*Testo dell'intervista*

»»

Il tecnico: "La Juventus favorita per lo scudetto, ma l’Inter è al suo livello. Noi? Coppa Italia ed Europa League dure, però ci proveremo"

Redazione

Per entrare in confidenza con un allenatore di rara intelligenza e disponibilità, scrivono Massimo Cecchini e Andrea Pugliese su La Gazzetta dello Sport, partiamo proprio dal basso. Tanto, a portare in alto il discorso – e anche la Roma – ci penserà poi lui.

Fonseca, è vero che, se vince, non si cambia i calzini? Ride forte. "Sì, è vero. D’altronde tutti gli allenatori hanno delle scaramanzie. Così, quando si vince, è raro che in quella successiva si cambino i vestiti. Anche io sono un po’ così, ma non troppo".

Per onorare una scommessa, quando sconfisse il City si travestì da Zorro. Perché quel personaggio? "Mi è sempre piaciuto, forse perché combatteva le ingiustizie. Io vengo da una famiglia umile, anche se senza difficoltà economiche. Mio padre era un operaio metallurgico, mia madre una domestica, così questo personaggio che aiutava i più deboli e i più vulnerabili mi ha sempre affascinato. In più quando ero bambino era semplice ed economico mascherarsi come lui. Un pezzo di legno diventava una spada, un cappello era quello di Zorro. E poi ho sempre avuto la passione per i cavalli. Lui per me era il cavaliere nero e questo ha acceso la mia fantasia".

Che tipo di calciatore è stato? Si dice che lei non avesse un grande senso dell’umorismo, ma sapesse risolvere i problemi degli altri.

"A me piace ridere e scherzare per creare un ambiente in cui tutti si sentano a proprio agio. Ma proprio per il tipo di educazione che mi hanno dato i miei genitori sono stato il capitano di tutte le squadre in cui ho giocato, perché ho sempre avuto un grande senso di responsabilità. E ne sono orgoglioso. Ma è molto meglio il Fonseca allenatore che quello calciatore…".

««

*Materiale fornito*

»»

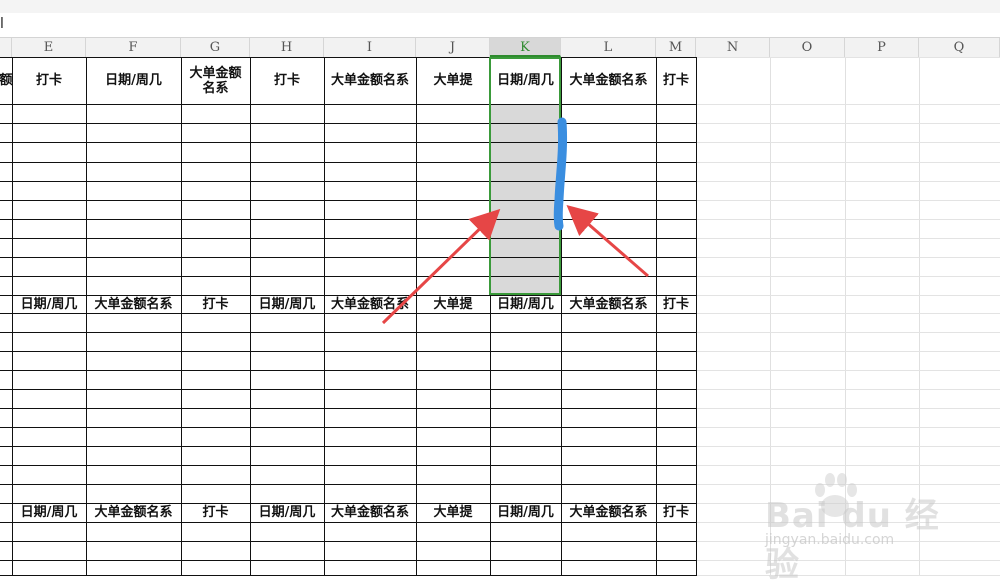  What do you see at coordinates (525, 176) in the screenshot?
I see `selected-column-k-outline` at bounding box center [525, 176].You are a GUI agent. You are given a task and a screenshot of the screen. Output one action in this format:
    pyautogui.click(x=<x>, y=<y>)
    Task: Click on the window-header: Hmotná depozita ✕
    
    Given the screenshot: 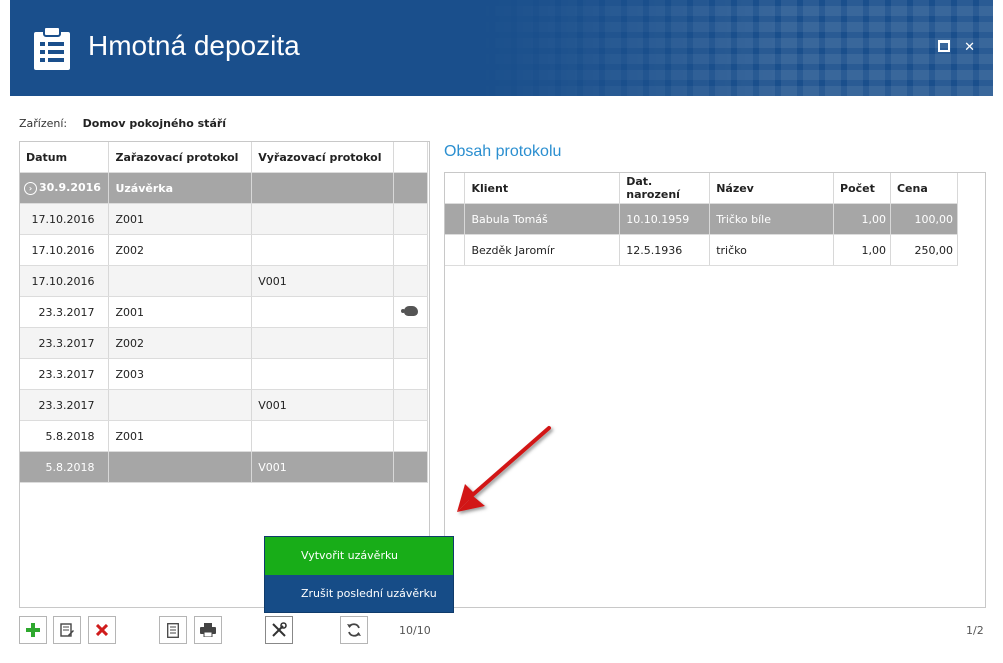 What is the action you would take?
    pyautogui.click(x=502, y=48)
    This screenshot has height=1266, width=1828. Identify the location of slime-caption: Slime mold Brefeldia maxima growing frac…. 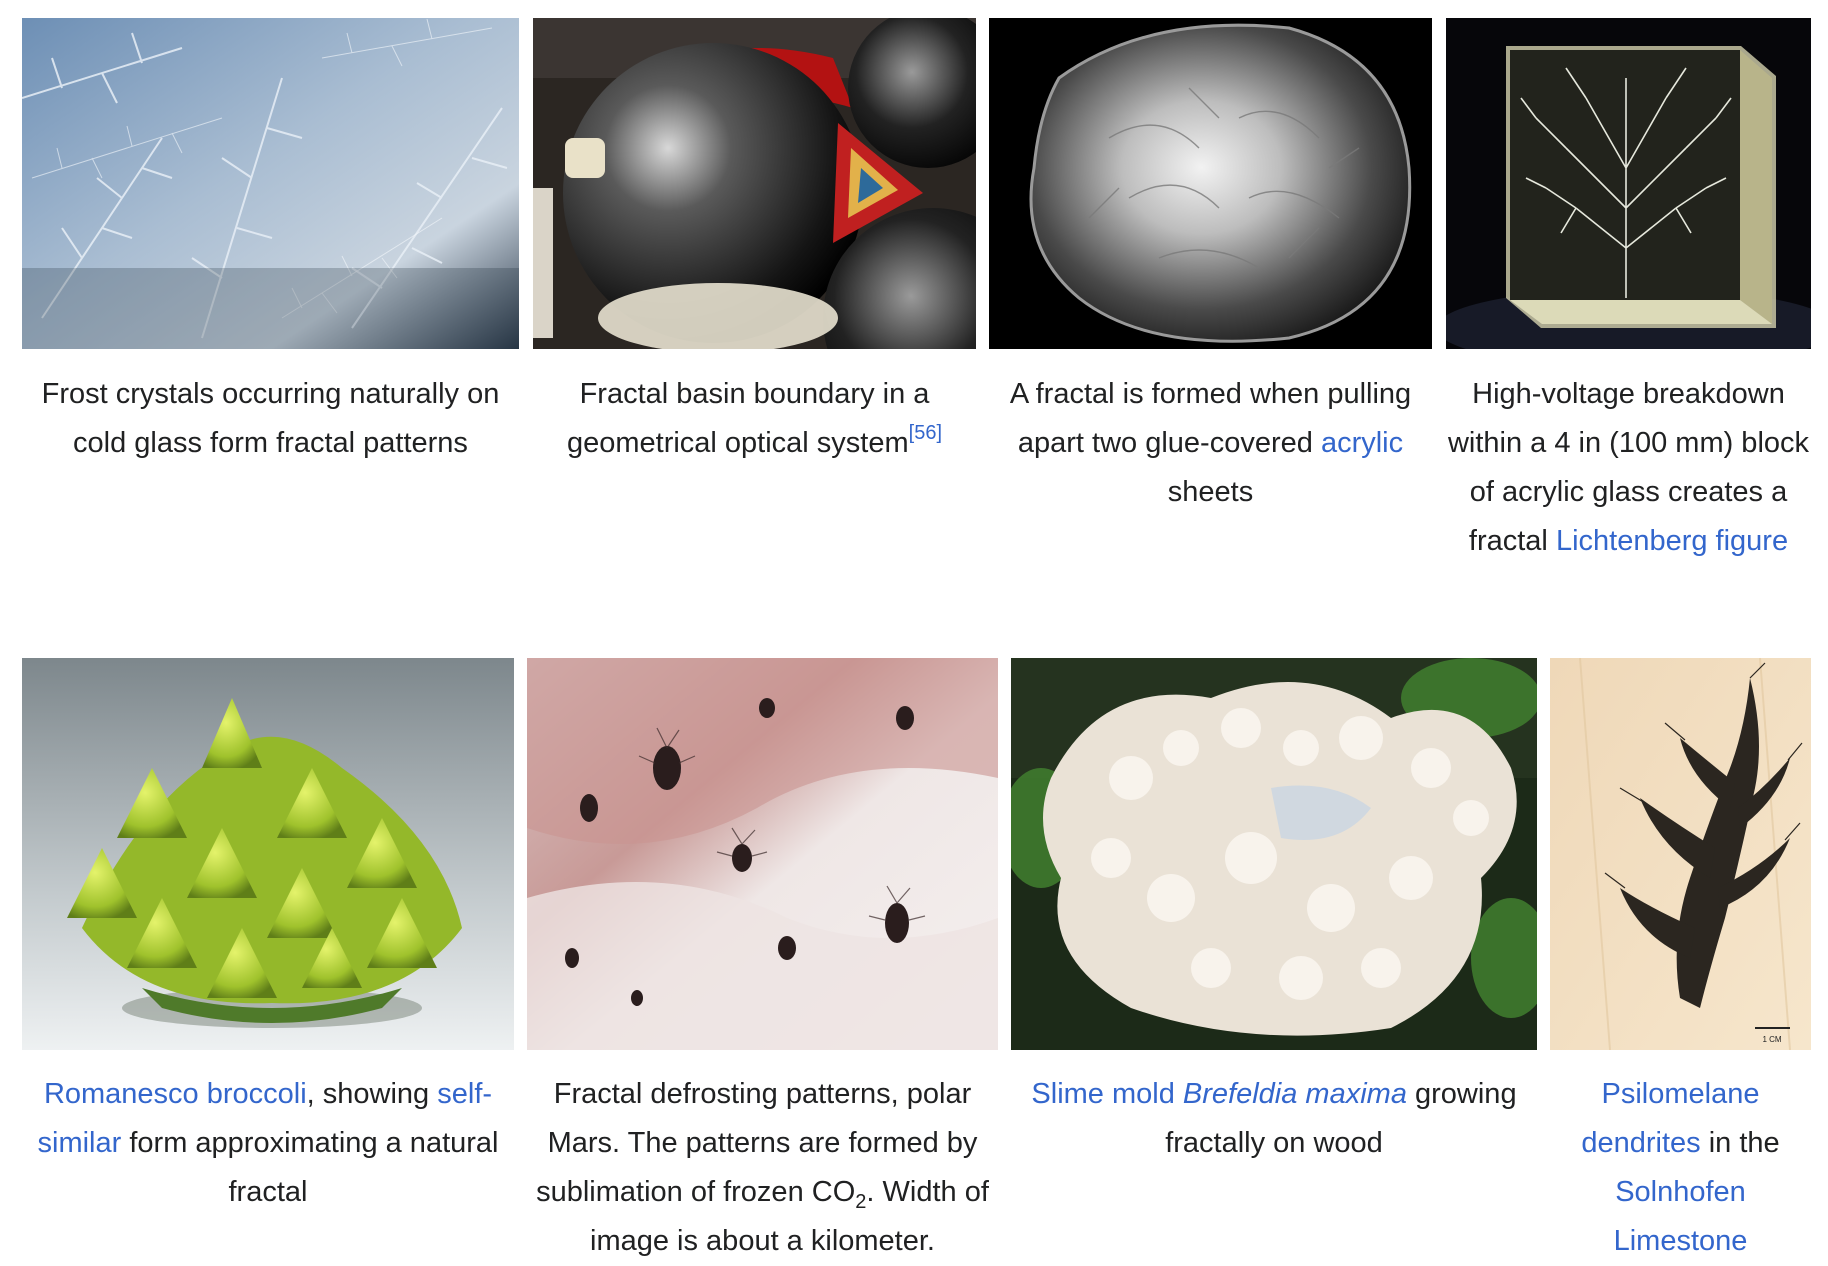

««
»»

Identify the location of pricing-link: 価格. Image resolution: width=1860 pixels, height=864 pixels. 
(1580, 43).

««
»»

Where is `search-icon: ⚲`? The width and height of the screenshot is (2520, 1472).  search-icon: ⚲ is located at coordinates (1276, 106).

««

*Compiti da svolgere*
a) Riscrivi sotto forma di breve elenco puntato il paragrafo dell'intervista che comincia con "Per onorare una scommessa", conservando i fatti principali.
b) Secondo l'intervista, che lavoro faceva il padre di Fonseca?
c) Riporta fedelmente il passo dell'intervista che parte da "Per entrare in" e arriva fino a "penserà poi lui.".
Le righe sono materiale a parte, indipendente dall'intervista.

*Elenco risposte*
a)
- Per onorare una scommessa, dopo aver battuto il City, Fonseca si è travestito da Zorro.
- Quel personaggio gli è sempre piaciuto perché combatteva le ingiustizie e aiutava i più deboli.
- Viene da una famiglia umile, ma senza difficoltà economiche: il padre era operaio metallurgico, la madre domestica.
- Da bambino travestirsi da Zorro era semplice ed economico: un pezzo di legno faceva da spada, un cappello bastava.
- Ha sempre amato i cavalli, e Zorro, il cavaliere nero, gli accendeva la fantasia.

b) Era un operaio metallurgico.

c)
Per entrare in confidenza con un allenatore di rara intelligenza e disponibilità, scrivono Massimo Cecchini e Andrea Pugliese su La Gazzetta dello Sport, partiamo proprio dal basso. Tanto, a portare in alto il discorso – e anche la Roma – ci penserà poi lui.